Dos millones de inversión  

Goirigolzarri afirmó que “se trata de un proyecto que reforzará la vinculación de Bankia con Valencia, al tiempo que garantizará no sólo la recuperación y conservación de un edificio de gran valor artístico e histórico sino también el uso y disfrute de los valencianos y todos aquellos que visiten la ciudad”.
 
La inversión prevista para la rehabilitación de la Alquería Julià y su transformación en un centro cultural destinado al apoyo y promoción musical es de unos dos millones de euros.

 
El proyecto prevé que la restauración se lleve a cabo en un plazo aproximado de dos años, una vez obtenidas las autorizaciones administrativas pertinentes y se realice la prospección arqueológica exigida para un edificio declarado como Bien de Interés Cultural.
 
La Alquería Julià, actualmente propiedad de Bankia, fue declarada Monumento Artístico Nacional en 1978 y Bien de Interés Cultural en 2007, lo que supone la figura de más alta protección para un edificio en la ciudad de Valencia.

 
La propiedad está constituida por una parcela de 1.986 m², con una construcción de 692 m² distribuidos en dos alturas y un torreón de 51 m² adicionales. El resto lo ocupa un patio.
 
El edificio puede considerarse como uno de los escasos ejemplares conservados de alquería valenciana del siglo XVII. Además de su interés histórico, la alquería conserva todavía elementos estéticos de gran valor, aunque lleva tiempo deshabitada, lo que ha provocado su deterioro.


Auditorio subterráneo bajo el jardín

El proyecto de restauración trata de resaltar todos los elementos de gran valor histórico y artístico que aún se conservan en el edificio. Además, realizará el acondicionamiento necesario para dotarlo del equipamiento que se requiere con el fin de adecuarlo a la actividad social y cultural prevista.
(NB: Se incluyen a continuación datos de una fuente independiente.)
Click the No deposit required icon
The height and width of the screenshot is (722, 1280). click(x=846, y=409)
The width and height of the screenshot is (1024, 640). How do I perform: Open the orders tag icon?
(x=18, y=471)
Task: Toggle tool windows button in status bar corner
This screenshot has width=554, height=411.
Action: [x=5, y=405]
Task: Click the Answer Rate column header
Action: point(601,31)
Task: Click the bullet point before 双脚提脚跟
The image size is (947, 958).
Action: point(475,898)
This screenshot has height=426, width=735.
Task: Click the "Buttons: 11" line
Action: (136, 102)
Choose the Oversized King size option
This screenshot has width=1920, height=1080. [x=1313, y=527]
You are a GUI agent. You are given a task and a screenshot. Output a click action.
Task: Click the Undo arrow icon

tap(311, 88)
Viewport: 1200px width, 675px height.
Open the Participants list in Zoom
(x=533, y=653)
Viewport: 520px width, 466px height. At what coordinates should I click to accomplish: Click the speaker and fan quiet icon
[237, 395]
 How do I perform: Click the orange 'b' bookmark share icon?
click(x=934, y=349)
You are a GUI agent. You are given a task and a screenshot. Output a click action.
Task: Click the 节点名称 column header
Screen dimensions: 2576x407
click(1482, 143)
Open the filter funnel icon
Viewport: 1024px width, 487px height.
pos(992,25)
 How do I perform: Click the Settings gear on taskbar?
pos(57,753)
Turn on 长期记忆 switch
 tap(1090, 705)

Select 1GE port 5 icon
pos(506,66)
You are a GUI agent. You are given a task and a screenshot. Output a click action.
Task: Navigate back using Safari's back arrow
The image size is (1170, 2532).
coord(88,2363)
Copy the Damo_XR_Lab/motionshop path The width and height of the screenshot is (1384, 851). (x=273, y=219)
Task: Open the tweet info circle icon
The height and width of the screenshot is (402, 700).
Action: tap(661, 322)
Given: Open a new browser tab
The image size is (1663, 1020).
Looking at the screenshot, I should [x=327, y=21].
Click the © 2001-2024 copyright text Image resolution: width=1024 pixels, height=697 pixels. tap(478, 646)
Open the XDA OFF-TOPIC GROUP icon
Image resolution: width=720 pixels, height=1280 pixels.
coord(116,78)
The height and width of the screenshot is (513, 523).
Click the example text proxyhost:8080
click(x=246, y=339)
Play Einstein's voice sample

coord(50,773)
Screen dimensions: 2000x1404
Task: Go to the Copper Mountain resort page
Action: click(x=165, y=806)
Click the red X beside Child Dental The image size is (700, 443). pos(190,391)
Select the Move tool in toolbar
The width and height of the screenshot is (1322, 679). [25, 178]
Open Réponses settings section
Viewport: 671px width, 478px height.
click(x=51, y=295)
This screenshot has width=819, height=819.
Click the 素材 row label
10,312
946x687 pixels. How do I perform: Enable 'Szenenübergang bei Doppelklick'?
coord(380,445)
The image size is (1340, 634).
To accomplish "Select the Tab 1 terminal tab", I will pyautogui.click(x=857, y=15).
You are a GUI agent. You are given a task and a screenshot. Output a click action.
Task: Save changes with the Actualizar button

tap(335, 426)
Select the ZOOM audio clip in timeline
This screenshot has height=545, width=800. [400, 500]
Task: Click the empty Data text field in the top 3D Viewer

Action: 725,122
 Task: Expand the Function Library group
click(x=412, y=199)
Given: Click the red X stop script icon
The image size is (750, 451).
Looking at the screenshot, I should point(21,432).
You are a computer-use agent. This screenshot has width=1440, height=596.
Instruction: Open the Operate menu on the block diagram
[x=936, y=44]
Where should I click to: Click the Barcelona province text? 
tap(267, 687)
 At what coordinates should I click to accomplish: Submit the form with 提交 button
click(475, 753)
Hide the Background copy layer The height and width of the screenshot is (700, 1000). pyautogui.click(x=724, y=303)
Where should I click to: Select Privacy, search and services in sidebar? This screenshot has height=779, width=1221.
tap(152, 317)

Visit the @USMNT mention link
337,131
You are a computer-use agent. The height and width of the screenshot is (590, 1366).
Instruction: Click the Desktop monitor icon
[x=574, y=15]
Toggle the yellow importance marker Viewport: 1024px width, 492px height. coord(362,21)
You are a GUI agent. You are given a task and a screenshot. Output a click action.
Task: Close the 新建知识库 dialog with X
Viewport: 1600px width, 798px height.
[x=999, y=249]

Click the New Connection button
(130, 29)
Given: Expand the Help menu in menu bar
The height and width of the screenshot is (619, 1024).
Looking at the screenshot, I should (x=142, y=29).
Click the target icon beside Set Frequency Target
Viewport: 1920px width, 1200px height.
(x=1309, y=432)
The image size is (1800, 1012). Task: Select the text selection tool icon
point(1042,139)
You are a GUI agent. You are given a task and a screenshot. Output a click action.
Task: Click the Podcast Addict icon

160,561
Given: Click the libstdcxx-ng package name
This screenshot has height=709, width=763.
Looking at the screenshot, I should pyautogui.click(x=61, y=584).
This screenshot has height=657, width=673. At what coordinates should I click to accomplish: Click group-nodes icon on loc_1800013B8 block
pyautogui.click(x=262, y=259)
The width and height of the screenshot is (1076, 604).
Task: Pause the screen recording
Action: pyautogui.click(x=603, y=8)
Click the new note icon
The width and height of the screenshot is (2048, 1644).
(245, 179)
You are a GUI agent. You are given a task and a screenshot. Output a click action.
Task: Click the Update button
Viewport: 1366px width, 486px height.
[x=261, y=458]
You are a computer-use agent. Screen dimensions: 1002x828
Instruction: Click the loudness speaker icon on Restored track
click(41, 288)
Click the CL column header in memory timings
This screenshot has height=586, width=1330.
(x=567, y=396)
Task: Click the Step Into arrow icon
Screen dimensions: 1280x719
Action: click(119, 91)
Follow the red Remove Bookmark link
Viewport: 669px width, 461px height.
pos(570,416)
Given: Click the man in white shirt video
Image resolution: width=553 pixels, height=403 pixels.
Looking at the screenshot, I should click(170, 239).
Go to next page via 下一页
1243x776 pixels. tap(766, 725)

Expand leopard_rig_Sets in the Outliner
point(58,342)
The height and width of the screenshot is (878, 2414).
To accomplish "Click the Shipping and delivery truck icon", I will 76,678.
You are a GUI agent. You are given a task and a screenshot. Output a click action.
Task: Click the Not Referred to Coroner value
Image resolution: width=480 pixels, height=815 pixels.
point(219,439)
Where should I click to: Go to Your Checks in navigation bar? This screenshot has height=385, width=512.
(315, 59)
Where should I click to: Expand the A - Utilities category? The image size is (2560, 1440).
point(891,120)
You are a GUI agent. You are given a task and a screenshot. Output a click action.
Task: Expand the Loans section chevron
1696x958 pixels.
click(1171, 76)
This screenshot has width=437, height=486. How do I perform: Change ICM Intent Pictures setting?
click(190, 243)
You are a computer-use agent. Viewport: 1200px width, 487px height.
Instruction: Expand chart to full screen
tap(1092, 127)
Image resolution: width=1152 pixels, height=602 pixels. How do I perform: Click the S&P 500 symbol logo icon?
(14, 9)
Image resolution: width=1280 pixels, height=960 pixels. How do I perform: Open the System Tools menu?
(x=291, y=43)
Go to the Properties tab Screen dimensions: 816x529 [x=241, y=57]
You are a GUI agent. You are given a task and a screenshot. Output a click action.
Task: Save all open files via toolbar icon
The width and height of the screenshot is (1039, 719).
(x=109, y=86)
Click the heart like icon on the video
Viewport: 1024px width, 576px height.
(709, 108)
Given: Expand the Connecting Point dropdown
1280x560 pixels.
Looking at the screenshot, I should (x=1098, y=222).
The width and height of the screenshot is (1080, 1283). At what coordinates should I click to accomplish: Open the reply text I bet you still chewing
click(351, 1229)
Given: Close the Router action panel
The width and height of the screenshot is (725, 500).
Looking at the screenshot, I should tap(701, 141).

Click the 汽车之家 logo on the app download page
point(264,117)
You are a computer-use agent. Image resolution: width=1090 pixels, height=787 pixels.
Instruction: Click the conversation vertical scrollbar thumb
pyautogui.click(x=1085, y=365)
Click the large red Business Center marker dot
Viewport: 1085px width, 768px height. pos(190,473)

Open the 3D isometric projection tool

Destaca la construcción de un auditorio con gran capacidad, que se construirá debajo del jardín de la Alquería con el objetivo de respetar la estructura original del edificio.
 
El plan de rehabilitación ha sido elaborado por C+G Técnica, empresa valenciana especializada en gestión de la edificación, interiorismo y obra civil.

Sede de la FSMCV

Una vez finalizado el proyecto, Bankia cederá el uso del edificio a la Federación de Sociedades Musicales de la Comunitat Valenciana para que sea su sede administrativa.
 
Además, la FSMCV, que cuenta con más de 500 asociaciones musicales, podrá desarrollar en el edificio el resto de su actividad cultural, como las actividades del Centro de Estudios, las labores de formación e investigación, o la instalación del archivo de la Federación.

Proyecto de barrio y de ciudad

Cuando inicie sus actividades, la Alquería Julià permitirá incorporar un edificio de gran interés al circuito turístico y cultural de Valencia, lo que redundará en beneficio del barrio de Nou Moles y del conjunto de la ciudad.

La rehabilitación y los usos propuestos para la alquería van a suponer una dinamización económica y cultural del barrio, ya que el nivel de actividad previsto incrementará las necesidades de servicios de todos aquellos que la visiten.
 
El edificio, una vez restaurado, se convertirá además en un espacio privilegiado para presentaciones corporativas, ciclos de conciertos o cualquier otra actividad cultural que se proyecte en el futuro.
 
El plan de convertir la Alquería Julià en la ‘Casa de la Música’ está en consonancia con la línea estratégica del banco de apoyo al movimiento asociativo musical valenciano, que se inició en 2014, a través del programa ‘Bankia Escolta Valencia’.
 
Este proyecto impulsa diferentes acciones, como becas para financiar los estudios en escuelas de música, conciertos, concursos y certámenes, en colaboración con la Generalitat Valenciana y la Federación de Sociedades Musicales de la Comunitat Valenciana.